━━━ MATERIAL FOR THIS TASK ━━━

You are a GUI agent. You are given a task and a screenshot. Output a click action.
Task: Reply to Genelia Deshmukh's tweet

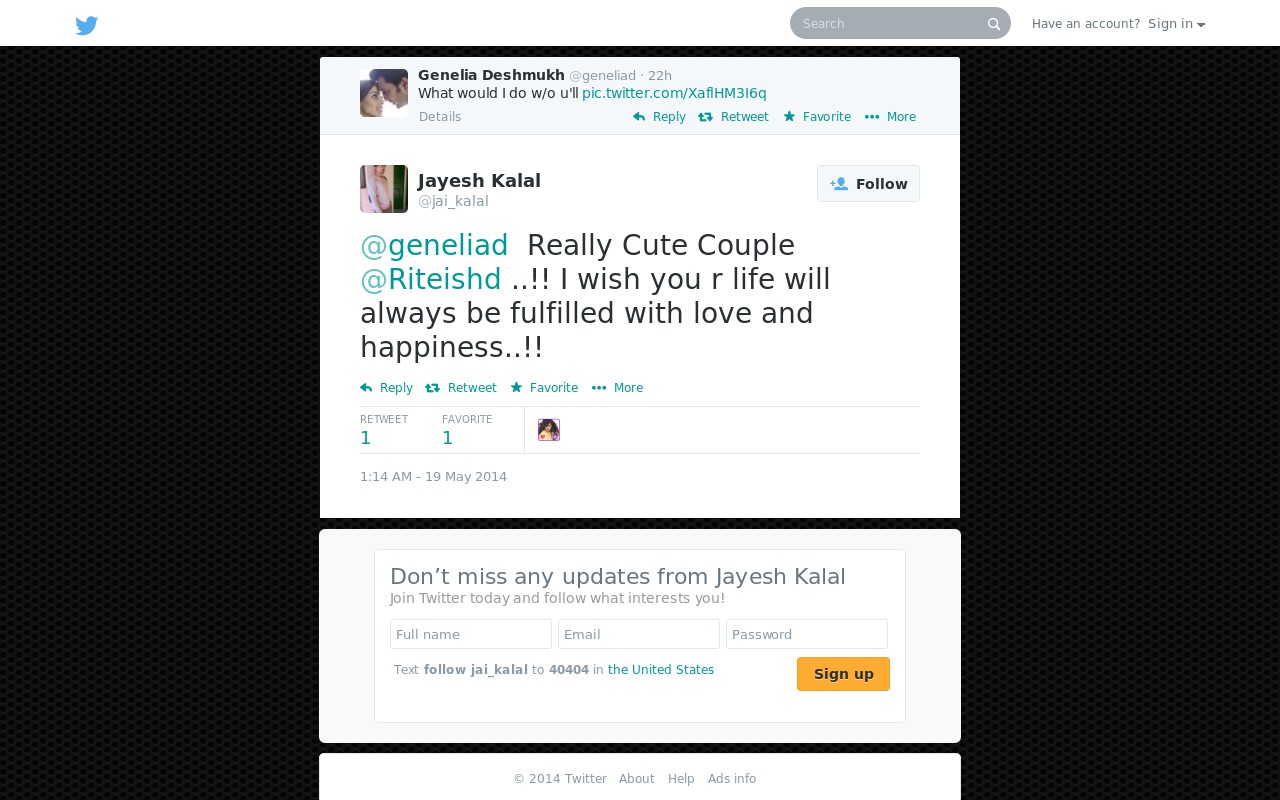[659, 117]
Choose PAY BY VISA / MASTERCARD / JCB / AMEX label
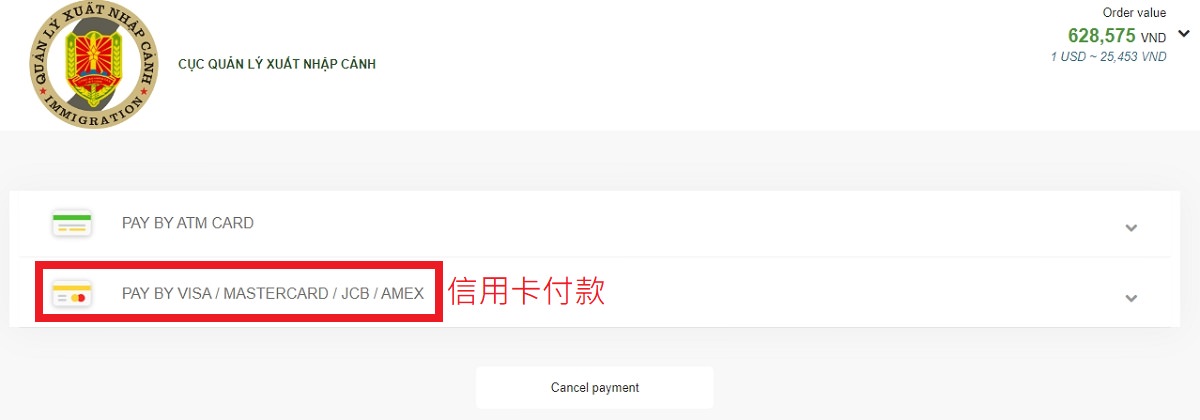 pyautogui.click(x=273, y=294)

━━━

EXERCISE GOAL
Nothing but the exact text of the records should appear in your answer, with no pictures. Please write it out.

REPLY TO THE TASK
You are a GUI agent. You are given a task and a screenshot. Output a click action.
Task: Reply to Genelia Deshmukh's tweet

[659, 117]
Choose PAY BY VISA / MASTERCARD / JCB / AMEX label
 pyautogui.click(x=273, y=294)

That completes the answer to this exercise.